The Sociology of Input Validation

Maybe writing programs that accept whatever data comes in, and dealing with the consequences later, isn’t as sloppy as it sounds.

Who cares if your data is bad?

You should reject bad input immediately when problems become harder once the data gets stored in your database. If a user supplies an invalid email address through a web form, ask them to correct it immediately. How are you going to repair the email address if you later can’t contact the user because the email address is wrong in the first place?

But in other cases, deferring conflict resolution might be best. Suppose a business partner sends invalid data from a remote system which you can’t reply to. If you reject the data, the source won’t ever know the message hasn’t arrived and the recipients won’t be able to act either, since the data just won’t have entered their system. Rejecting bad input would cause invisible data loss.

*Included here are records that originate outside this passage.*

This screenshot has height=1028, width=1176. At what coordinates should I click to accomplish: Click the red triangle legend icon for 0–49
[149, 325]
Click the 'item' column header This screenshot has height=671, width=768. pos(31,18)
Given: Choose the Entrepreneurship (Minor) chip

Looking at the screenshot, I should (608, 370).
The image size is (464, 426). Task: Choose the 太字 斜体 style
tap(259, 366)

Build better software with Conway’s Law

Conway’s Law says organizations produce software that mirrors the structure of the organization, so learn how people who work with the data communicate.

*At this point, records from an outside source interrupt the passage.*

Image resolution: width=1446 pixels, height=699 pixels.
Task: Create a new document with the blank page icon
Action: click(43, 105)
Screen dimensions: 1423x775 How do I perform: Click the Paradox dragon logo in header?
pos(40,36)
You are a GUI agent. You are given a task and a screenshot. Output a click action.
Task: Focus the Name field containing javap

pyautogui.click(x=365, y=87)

If later on humans process the data through a UI, they can maybe phone someone from the company that sent the broken records and solve the situation by hand. When we detect bad input, we could flag the incorrect data in the UI to attract an operator’s attention. It would make no sense to skip the bad data.

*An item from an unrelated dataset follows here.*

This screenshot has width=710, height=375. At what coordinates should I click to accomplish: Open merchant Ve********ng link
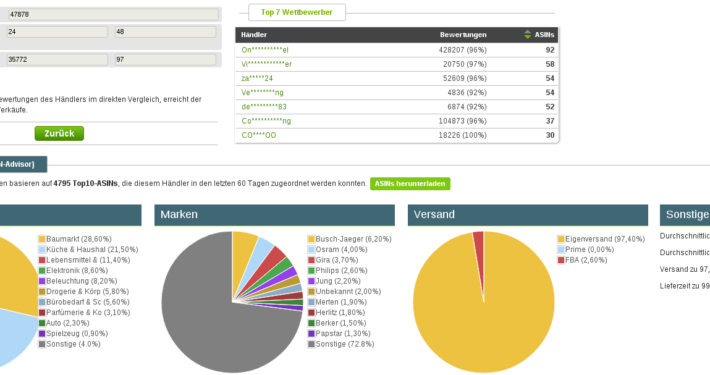[x=262, y=92]
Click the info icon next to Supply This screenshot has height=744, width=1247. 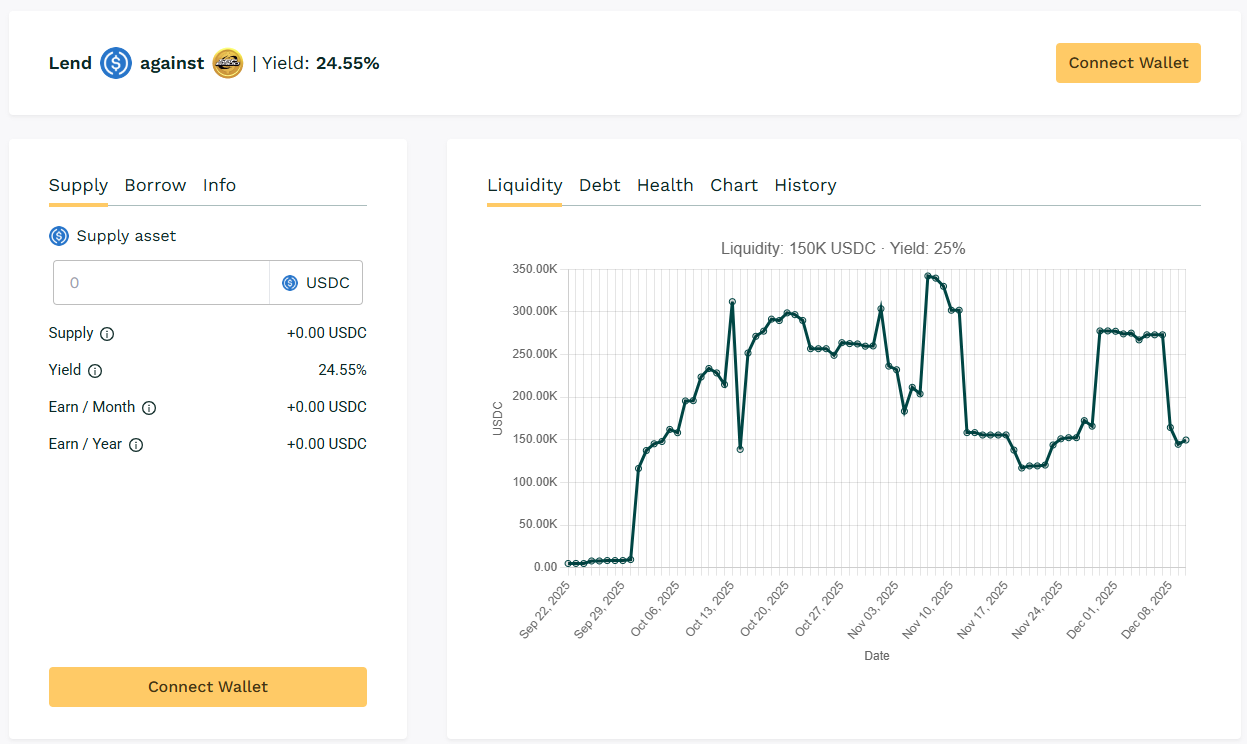107,334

Sometimes you need to reject

Detecting a broken input should not imply rejecting it. But never accept SQL injection attempts! Tradeoffs between early and late validation apply to business data. When validating program code or configuration, fail early instead of behaving incorrectly in the middle of a run.

Sharpen your intuition

To handle bad input, consider whether it’s likely that the error occurs as part of normal operations, who can fix it, and whether it’s best to solve it outside of your software.

Sometimes it’s best to alert people about suspicious data and collect as much information as possible, instead of just preventing the data from entering the system.